You must make a profit, as more volume multiplied by a product that is losing money equals a lot of lost money! If you lower prices—your goal should be to bring more cash into your company. Why would you lower prices only to manage more unit sales (more unit sales creates more work and internal costs) just to match the current cash level you are bringing in on an item? Your goal is to make more money, not just work harder to make the same money.
The reality is that your competition is going to price match quickly. Dealers that think there will not be a reaction to their low price entry into the market are potentially making a business ending choice. Competition matches price within hours, and now both parties provide their knowledge and service without the benefit of getting paid? Why not simply provide quality, service, and sound knowledge while you can still put some money in the bank?
Pricing products is an art form. Spreadsheets and science should be coupled with keeping a pulse on overall market conditions. Charging a fair price that keeps you competitive is the way to go. Coming into the party thinking lowering established prices rarely works. If you have found a way to lower historical costs and are passing your savings on to your customers, then perhaps you can gain a sustainable market advantage. Efficiency that creates savings, that can’t be easily reproduced by your competition, may allow for sustainable lower prices. Simply placing an X through established pricing and hoping a new low price will give you the market lead is a choice that comes with an unpleasant ending. Service, knowledge and filling your shelves with the correct blend of products builds your company. Cutting price based on believing you will have a monopoly on low pricing shrinks your company and evaporates the contents of your wallet.

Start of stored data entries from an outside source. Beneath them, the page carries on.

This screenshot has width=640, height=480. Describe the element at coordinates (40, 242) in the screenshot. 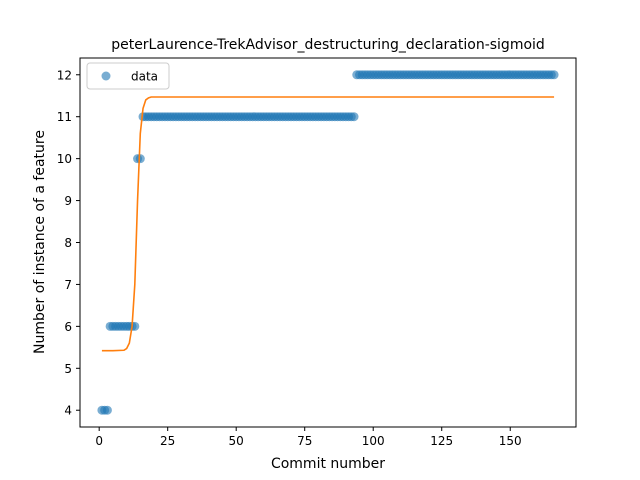

I see `y-axis-title: Number of instance of a feature` at that location.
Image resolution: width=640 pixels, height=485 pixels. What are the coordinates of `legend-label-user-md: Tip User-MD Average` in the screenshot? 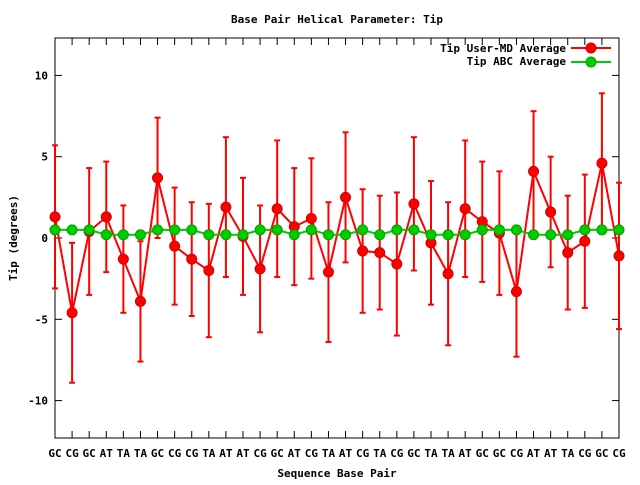 It's located at (503, 48).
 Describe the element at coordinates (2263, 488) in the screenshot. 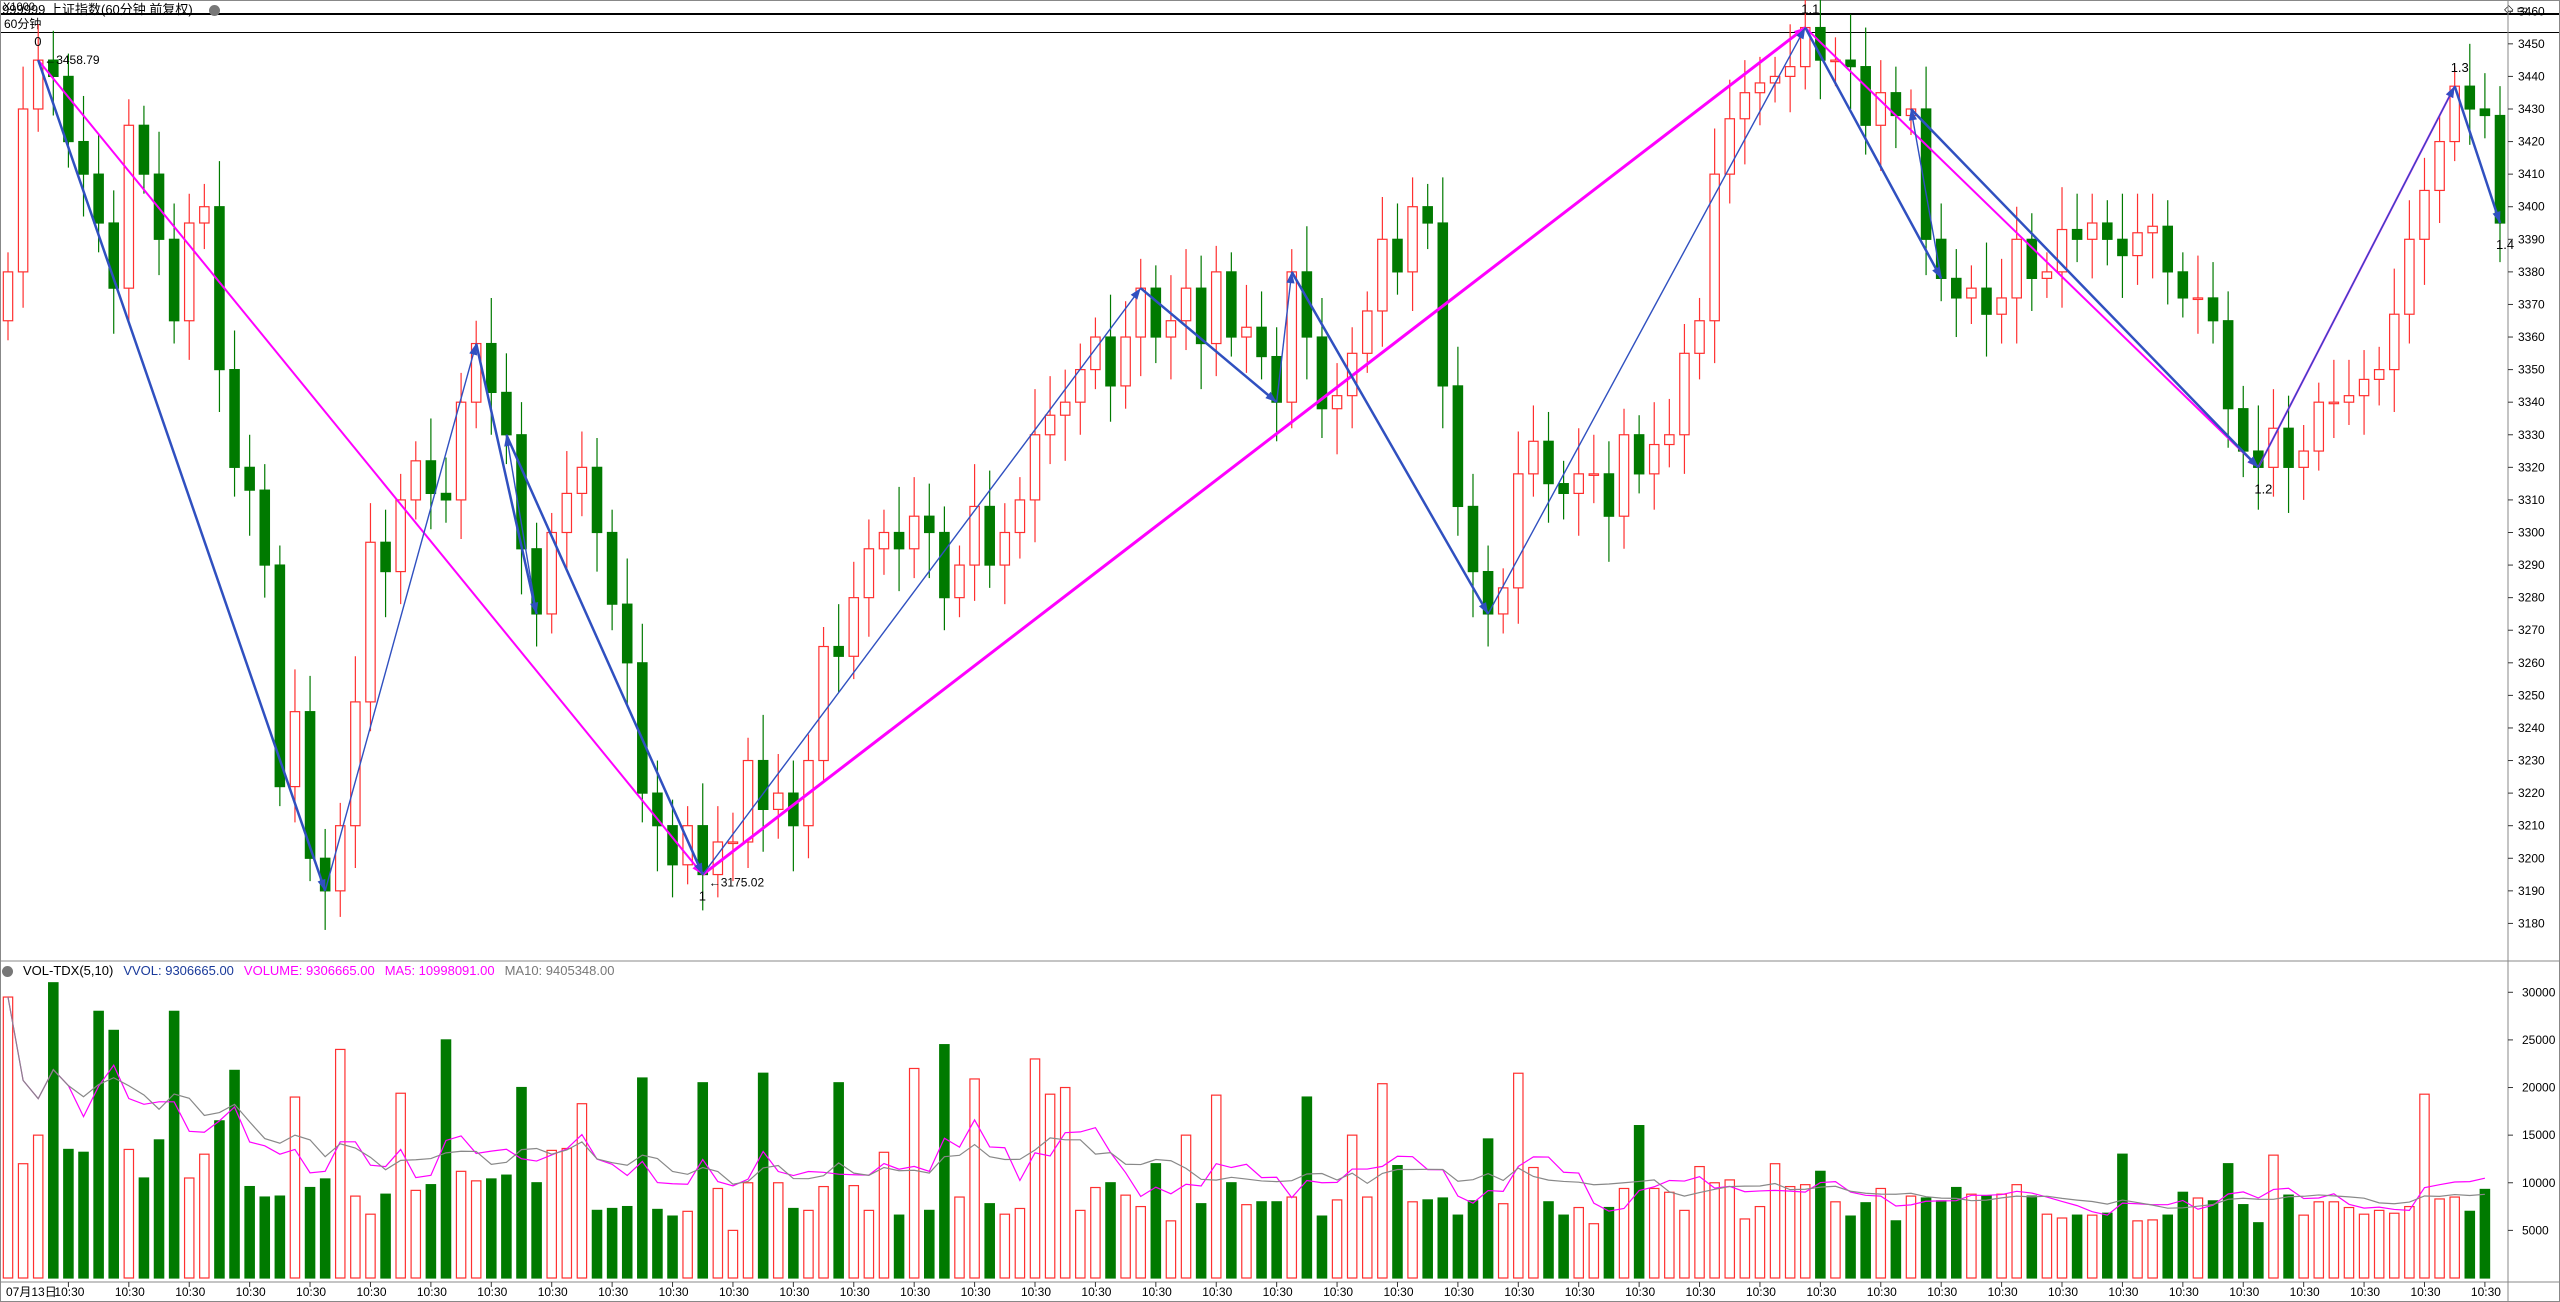

I see `wave-label: 1.2` at that location.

It may appear that my process promotes raising prices so that profits zoom upward. Reality dictates what the market considers a fair price. The competitive landscape creates a price range for all products. Charge too much and you will miss every sale. Undercut the market and you will miss making payroll. The idea is to keep a balance and realize that the focus should be on the small portion of every dollar that you get to keep. Too easily, companies look at sales dollar totals when they should be focused on a fraction of that amount found in the profit column. Many good companies thrive on profit percentages in the low single digit range. Double digit profit is a home run. Huge profits are rarely found in small business. 25 percent profit is reserved for oil companies, tobacco companies, and politicians.
Service and ingenuity always prevail—my goal is to prevail before we have zero profit to fund our future. Be fair in your methods and you will profit in more than just dollars. The reward comes in the form of pride, as serving happy customers turns work into play. Spreadsheets are unable to measure enjoyment, so have fun and cultivate profitable customers with an energetic supply of knowledge and service.